Anyway, back to “Hamlet.”

Izzard was drawn to performing very early in her life. Her mother died when Izzard was five years old. When she saw a play and witnessed the praise that actors could garner from audiences, she knew almost immediately that he wanted theater to be his life.
“I thought, ‘My god, some is getting this great reaction on the stage. I want to do this acting. I want to be an actor’” she said. “I think it was a substitute for love and mum’s affection. I think it’s a very healthy way of dealing with the loss of one’s mother.”
There was a problem, though: Izzard was dyslexic, so preparing for auditions was difficult at best.

Somewhere in her 20s she discovered her talent for comedy and realized he could create and perform her own work.

But a longing to perform drama, and Shakespeare in particular, never ebbed. She had established herself as a comedian, then decided to find a way to pursue dramatic roles.
“After a while I decided, ‘I really want to do Shakespeare now, because I’m ready’,” she said. “‘I want to test myself and push myself and get to the limits of what one can do as an actor.’”

But dramatic roles aren’t easy to come by when you have a reputation as a comedian.

“No one would really throw roles at me,” she said. “Nothing was coming my way.”
Her stand-up comedy often involved multiple characters, so Izzard figured she could do the same with drama.

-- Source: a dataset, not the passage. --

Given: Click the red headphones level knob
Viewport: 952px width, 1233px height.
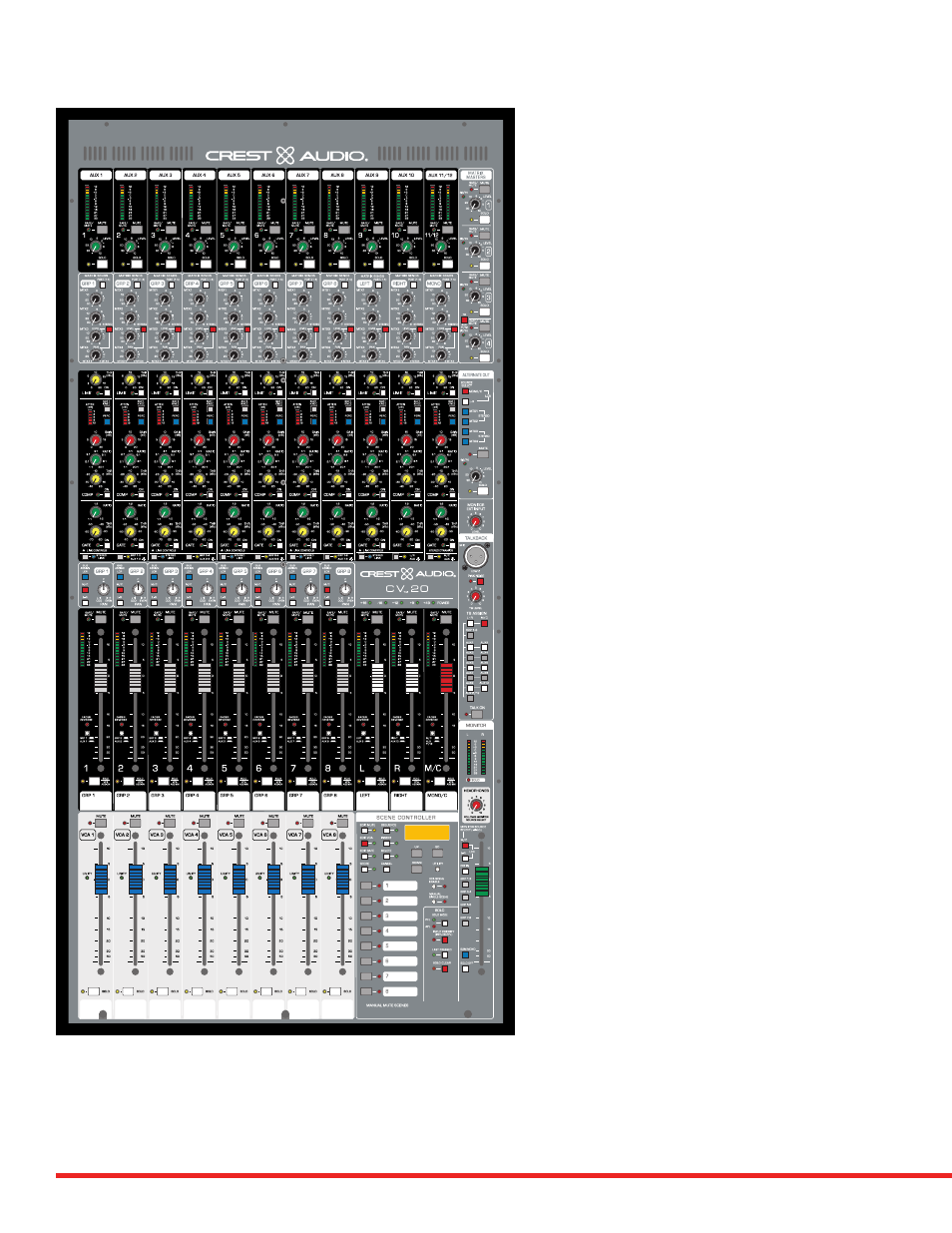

Her brother, Mark Izzard, adapted “Great Expectations’ into a one-person show, which Suzy Eddie performed in New York and London. Audiences loved it, so Izzard thought maybe “Hamlet” could work in the same format.

“That was quite a radical idea, but a lot of people are doing solo performances around the world now,” she said.

But Izzard’s dyslexic brain still told her that she might not be able to handle Shakespeare. When she tried to read Shakespeare in school, the elevated and sometimes archaic language had been an obstacle. It was still intimidating to her as an adult.

“I realized by watching Polanski’s “Macbeth’ that that was an action movie,” she said. “There are stories in that, visceral stories with characters. Don’t get so caught up with the Elizabethan. For me, I wanted the guts, that visceral story of Hamlet. That’s what I was pushing for.”

Izzard plays 22 different characters in her solo version, which was also adapted by brother Mark. She’s everyone from Hamlet and Ophelia to both Rosencrantz and Guildenstern.

Actor Eddie Izzard in a dramatic close-up for the play 'Hamlet'; the person has short grey hair, red lipstick, and winged eyeliner, wearing a dark patterned shirt against a neutral stone-tile background.Suzy Eddie Izzard in ‘The Tragedy of Hamlet’ Credit: Carol Rosegg / Straz Center

It sounds as though it could be exhausting for both audiences and for Izzard, who often performs the show twice in a single day. In fact, at least one critic, in an otherwise positive review, has used the word “exhausting” to describe the audience experience, fatigue isn’t much of an issue for Izzard.

Besides her performances and nontraditional wardrobe, Izzard is known as a marathon runner. She famously runs dozens of marathons in a matter of weeks to raise money for various charities, often doing shows later that same evening.

“First of all it was 43 in 51 days, that was around the United Kingdom, then I did 27 in 27 days in South Africa as a salute to Nelson Mandela, and then I did 29 in 29 days through the cities of Europe,” she said. “And then I did 32 in 31 days on a treadmill during COVID. That was tough.”

The numbers for “The Tragedy of Hamlet” are quite as awe-inspiring, but they’re impressive.

“We’ve now done over 220 performances and we’ve sold 65,000 tickets,” Izzard said. “So we’re in a good place.”

Tickets to see Suzy Eddie Izzard in “The Tragedy of Hamlet” inside David A. Straze Center For the Performing Arts’ Jaeb Theater Friday-Monday, March 13-16 are still available and start at $79.